Missing RAF serviceman's family: How can he vanish in digital age?

Missing RAF serviceman's family: How can he vanish in digital age?

The family of an RAF serviceman missing for about a month has made a fresh appeal for information about his disappearance.

Corrie McKeague, 23, has not been seen since early on Saturday 24 September following a night out with friends in Bury St Edmunds, Suffolk.

After leaving a bar, he got a takeaway meal and was seen on CCTV walking with the food before sleeping in a shop front door for a couple of hours.

He was believed to be drunk and was caught on camera at about 3.20am heading to the rear part of some shops but was not seen coming back out.

Speaking to Sky News, his uncle Tony Ringe said his disappearance was "so out of character" and there was "no evidence" he went missing "out of choice".

The CCTV which has been released to the public shows Mr McKeague in a pink shirt and white jeans walking through the streets with his food.

Mr Ringe said he wanted people to remember if they spotted his nephew in other places that night.

He said: "Could you have seen him in a vehicle with other people, not on his own, in a different context? That may help unlock a sighting."

Officers have searched a bin lorry, believing Mr McKeague's black Nokia Lumia phone had been lost or discarded and ended up in the rubbish, but it could not be found.

He told Sky News: "We know when it last left Bury. We know when it arrived at a location eight to nine miles away. The time frame indicated it must have been on a vehicle."

He went on: "What makes this so hard to understand is how someone in a modern British urban town can vanish without any trace by digital or human sight."

It is believed Mr McKeague may have tried to walk the eight miles back to his base at RAF Honington.

He said the police were looking at three possible outcomes - that the serviceman disappeared through choice, he disappeared against his will, or he may be dead.

Mr Ringe did not think Mr McKeague went missing by his own choice because in such instances people often carry out detailed planning for it and he did not think his nephew had done that.

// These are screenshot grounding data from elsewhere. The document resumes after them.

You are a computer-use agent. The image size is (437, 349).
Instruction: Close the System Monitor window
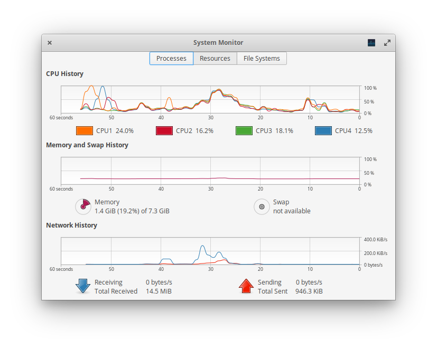[50, 43]
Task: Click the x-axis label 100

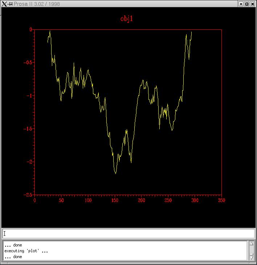Action: click(88, 200)
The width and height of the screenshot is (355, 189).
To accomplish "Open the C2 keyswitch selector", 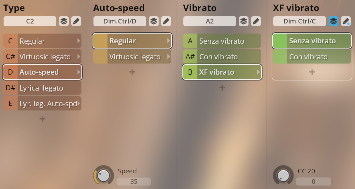I will coord(30,21).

He said police did not believe he was taken by terrorists as there would have been a public statement from them by now.

Mr Ringe said that left "another third party involvement against his will, or he's had some form of accident and he's dead".

Mr McKeague's brother Darroch described his disappearance as "surreal" and he did not know how his family was "getting through it each day", as he urged people to check their gardens in Bury St Edmunds.